I didn't analyze it yet if this warning is really an issue or just a
false positive. If you have any hints or comments let me know.

> ---
> drivers/regulator/core.c | 39 ++++++++++++++++++++++++++++-----------
> 1 file changed, 28 insertions(+), 11 deletions(-)
>
> diff --git a/drivers/regulator/core.c b/drivers/regulator/core.c
> index fee9241..3ae5ccd 100644
> --- a/drivers/regulator/core.c
> +++ b/drivers/regulator/core.c
> @@ -1813,23 +1813,34 @@ static int regulator_resolve_supply(struct regulator_dev *rdev)
> {
> struct regulator_dev *r;
> struct device *dev = rdev->dev.parent;
> - int ret;
> + int ret = 0;
>
> /* No supply to resolve? */
> if (!rdev->supply_name)
> return 0;
>
> - /* Supply already resolved? */
> + /* Supply already resolved? (fast-path without locking contention) */
> if (rdev->supply)
> return 0;
>
> + /*
> + * Recheck rdev->supply with rdev->mutex lock held to avoid a race
> + * between rdev->supply null check and setting rdev->supply in
> + * set_supply() from concurrent tasks.
> + */
> + regulator_lock(rdev);
> +
> + /* Supply just resolved by a concurrent task? */
> + if (rdev->supply)
> + goto out;
> +
> r = regulator_dev_lookup(dev, rdev->supply_name);
> if (IS_ERR(r)) {
> ret = PTR_ERR(r);
>
> /* Did the lookup explicitly defer for us? */
> if (ret == -EPROBE_DEFER)
> - return ret;
> + goto out;
>
> if (have_full_constraints()) {
> r = dummy_regulator_rdev;
> @@ -1837,15 +1848,18 @@ static int regulator_resolve_supply(struct regulator_dev *rdev)
> } else {
> dev_err(dev, "Failed to resolve %s-supply for %s\n",
> rdev->supply_name, rdev->desc->name);
> - return -EPROBE_DEFER;
> + ret = -EPROBE_DEFER;
> + goto out;
> }
> }
>
> if (r == rdev) {
> dev_err(dev, "Supply for %s (%s) resolved to itself\n",
> rdev->desc->name, rdev->supply_name);
> - if (!have_full_constraints())
> - return -EINVAL;
> + if (!have_full_constraints()) {
> + ret = -EINVAL;
> + goto out;
> + }
> r = dummy_regulator_rdev;
> get_device(&r->dev);
> }
> @@ -1859,7 +1873,8 @@ static int regulator_resolve_supply(struct regulator_dev *rdev)
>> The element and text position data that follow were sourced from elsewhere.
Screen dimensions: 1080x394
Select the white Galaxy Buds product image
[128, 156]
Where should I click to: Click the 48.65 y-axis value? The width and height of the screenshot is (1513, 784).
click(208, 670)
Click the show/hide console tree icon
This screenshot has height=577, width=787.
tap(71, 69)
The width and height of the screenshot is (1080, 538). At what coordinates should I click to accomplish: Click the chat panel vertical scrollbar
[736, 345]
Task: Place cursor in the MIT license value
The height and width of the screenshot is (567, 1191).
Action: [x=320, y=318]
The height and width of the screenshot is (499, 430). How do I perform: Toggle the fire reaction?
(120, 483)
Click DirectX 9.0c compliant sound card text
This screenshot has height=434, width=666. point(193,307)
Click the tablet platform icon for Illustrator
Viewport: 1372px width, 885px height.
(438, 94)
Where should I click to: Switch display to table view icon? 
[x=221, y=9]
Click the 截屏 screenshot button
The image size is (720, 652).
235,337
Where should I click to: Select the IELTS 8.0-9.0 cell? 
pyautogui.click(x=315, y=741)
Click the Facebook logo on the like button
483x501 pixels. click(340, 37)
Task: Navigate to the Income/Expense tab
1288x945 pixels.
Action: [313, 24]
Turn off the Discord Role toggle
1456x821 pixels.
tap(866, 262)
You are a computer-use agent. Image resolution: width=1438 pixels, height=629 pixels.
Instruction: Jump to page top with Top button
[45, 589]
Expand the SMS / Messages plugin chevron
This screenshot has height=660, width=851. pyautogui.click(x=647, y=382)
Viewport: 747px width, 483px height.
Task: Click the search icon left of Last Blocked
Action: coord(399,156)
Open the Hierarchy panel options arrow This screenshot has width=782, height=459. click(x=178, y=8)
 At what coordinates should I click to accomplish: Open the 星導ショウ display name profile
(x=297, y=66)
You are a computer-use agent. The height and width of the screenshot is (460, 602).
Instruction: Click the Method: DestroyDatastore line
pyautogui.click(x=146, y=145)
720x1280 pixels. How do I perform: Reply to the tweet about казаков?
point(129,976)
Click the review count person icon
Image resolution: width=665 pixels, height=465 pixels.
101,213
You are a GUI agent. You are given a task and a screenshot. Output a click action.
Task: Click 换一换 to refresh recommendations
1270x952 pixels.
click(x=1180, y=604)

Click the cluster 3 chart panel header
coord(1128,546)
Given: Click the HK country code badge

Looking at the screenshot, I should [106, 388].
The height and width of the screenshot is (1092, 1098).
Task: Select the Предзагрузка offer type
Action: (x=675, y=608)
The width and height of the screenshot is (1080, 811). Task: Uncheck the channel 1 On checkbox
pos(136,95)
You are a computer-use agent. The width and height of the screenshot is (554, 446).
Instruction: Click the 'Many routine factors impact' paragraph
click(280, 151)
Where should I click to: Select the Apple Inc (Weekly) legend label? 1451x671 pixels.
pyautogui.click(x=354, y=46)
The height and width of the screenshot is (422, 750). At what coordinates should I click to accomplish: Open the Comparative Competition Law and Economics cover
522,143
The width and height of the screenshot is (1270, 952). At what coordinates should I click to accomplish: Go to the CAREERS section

> if (r->dev.parent && r->dev.parent != rdev->dev.parent) {
> if (!device_is_bound(r->dev.parent)) {
> put_device(&r->dev);
> - return -EPROBE_DEFER;
> + ret = -EPROBE_DEFER;
> + goto out;
> }
> }
>
> @@ -1867,13 +1882,13 @@ static int regulator_resolve_supply(struct regulator_dev *rdev)
> ret = regulator_resolve_supply(r);
> if (ret < 0) {
> put_device(&r->dev);
> - return ret;
> + goto out;
> }
>
> ret = set_supply(rdev, r);
> if (ret < 0) {
> put_device(&r->dev);
> - return ret;
> + goto out;
> }
>
> /*
> @@ -1886,11 +1901,13 @@ static int regulator_resolve_supply(struct regulator_dev *rdev)
> if (ret < 0) {
> _regulator_put(rdev->supply);
> rdev->supply = NULL;
> - return ret;
> + goto out;
> }
> }
>
> - return 0;
> +out:
> + regulator_unlock(rdev);
> + return ret;
> }
>
> /* Internal regulator request function */

Best regards
--
Marek Szyprowski, PhD
Samsung R&D Institute Poland